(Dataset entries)
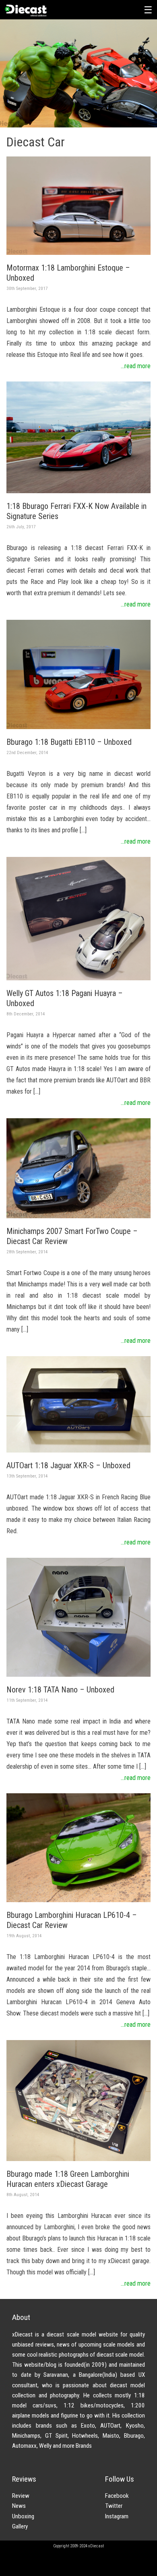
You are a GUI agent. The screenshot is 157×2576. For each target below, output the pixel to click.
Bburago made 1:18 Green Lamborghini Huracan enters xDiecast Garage (67, 2179)
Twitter (113, 2505)
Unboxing (23, 2516)
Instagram (116, 2516)
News (19, 2505)
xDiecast (25, 10)
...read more (136, 366)
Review (20, 2495)
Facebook (117, 2495)
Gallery (20, 2526)
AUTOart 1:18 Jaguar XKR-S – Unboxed (68, 1465)
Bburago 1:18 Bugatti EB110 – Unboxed (69, 742)
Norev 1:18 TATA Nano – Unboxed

WORK INSTRUCTIONS
If a line of the entries contains "xDiecast", it counts; give the total of such lines and nothing more.

WRITTEN ANSWER
2